Providing a great customer experience is at the forefront of the evolution of 7-Eleven, and Tribe Lead – Channel, Braeden Lord told C&I that the future of 7-Eleven would be digitally led.
“Our relaunched app, My 7-Eleven, our newest service 7-Eleven Delivery, as well as our e-commerce platforms, will help us to gain a better understanding of what our customers want from us,” he said.
“Our digital journey is about giving our customers a seamless experience that adds value to them, across both our digital and physical environments.
“As always our customers continue to be our focus, and 2021 will be about enabling a digitally led future of convenience retail, to bring customers the products and services they want, when they want them, where they want them.”
Lord says that store formats will also continue to be a focus for 7-Eleven as they test and learn about what their customers want and what convenience means to them.
“We’re really excited to see the results of our microformat trial store in Brisbane over the first 12 months so we can understand more about how this format might add value to our customers.
“We are listening to our customers, and they are telling us they love these kinds of new format shopping options. We led the industry with our first cashless cardless store at Church Street, Richmond and we will continue to expand on new store format models into 2021.
“There are lots of questions we are working to answer as we learn more about where our customers want us to be. Is it train stations or in offices or delivering to homes? Or delivering to the local park or beach? Is it being present in more regional communities? It’s going to be fascinating to see the evolution in the channel over the next few years but a tech-led, format and food focussed future will dominate 7-Eleven’s strategy.”
7-Eleven has also been finessing its food offering, again with convenience at the centre of its evolution.
“Over the last decade, we’ve led the way through establishing consumer credibility in food on the go in convenience. We’ve invested in growing the coffee, sandwich, sushi and salad categories particularly.
“We’ve been able to grow our coffee offer from an average seven cups per store per day in 2009, to now selling more than 80 million cups a year. The work of the teams over time has made our stores a destination for coffee, and the convenience channel more broadly is now following on the work we’ve done to ensure that the coffee offer across our industry is of a very high standard,” Lord told C&I.
“If the last year has taught us one thing it’s that there is absolutely no slowing down. The future of convenience is going to be super-fast, super charged and ultra-convenient.

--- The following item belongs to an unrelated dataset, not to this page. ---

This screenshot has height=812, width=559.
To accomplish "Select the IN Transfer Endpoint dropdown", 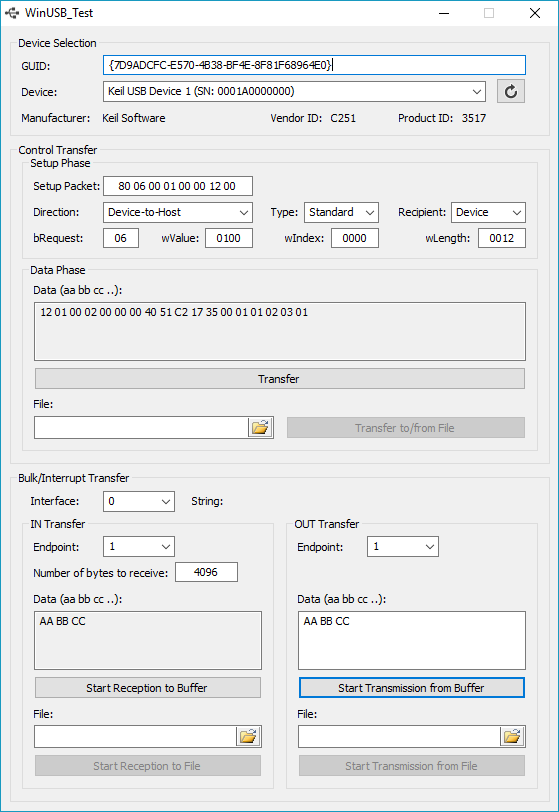I will tap(139, 547).
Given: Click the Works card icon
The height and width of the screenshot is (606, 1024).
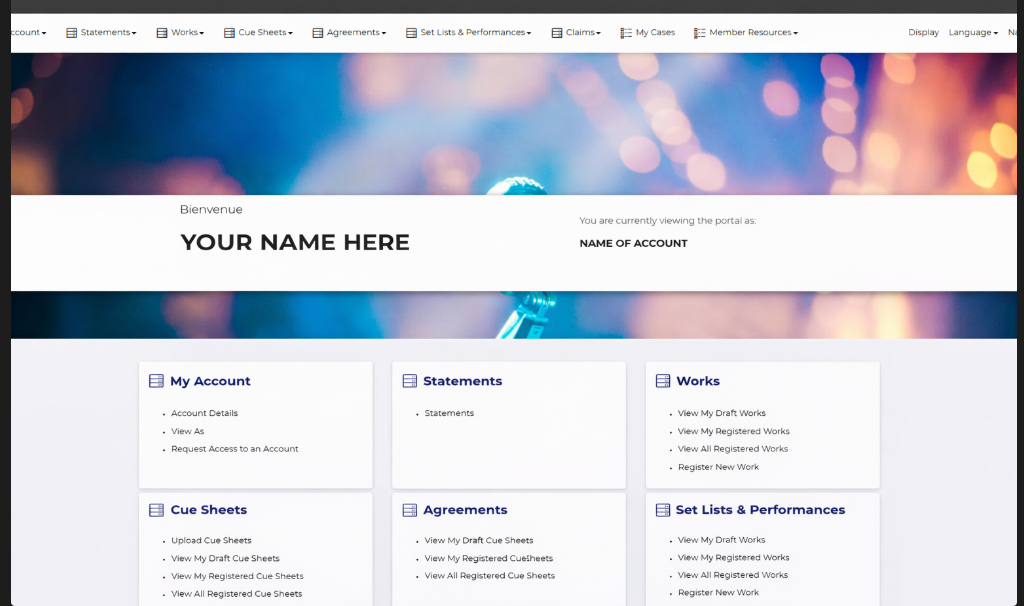Looking at the screenshot, I should 663,381.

“We’re always looking to meet the needs of our customers to ensure we have what they need, when they need it, and where they need it. It’s going to be exciting to see what that will look like over the next 10 years and into the future.”
The August issue of C&I Retailing Magazine will take a look inside 7-Eleven Melton, Victoria – a store that has embraced 7-Eleven’s digital technology and is using it to better understand and cater to its local customers.
Which is all well and good, and maybe some SA stores are in that future too (and not a moment too soon).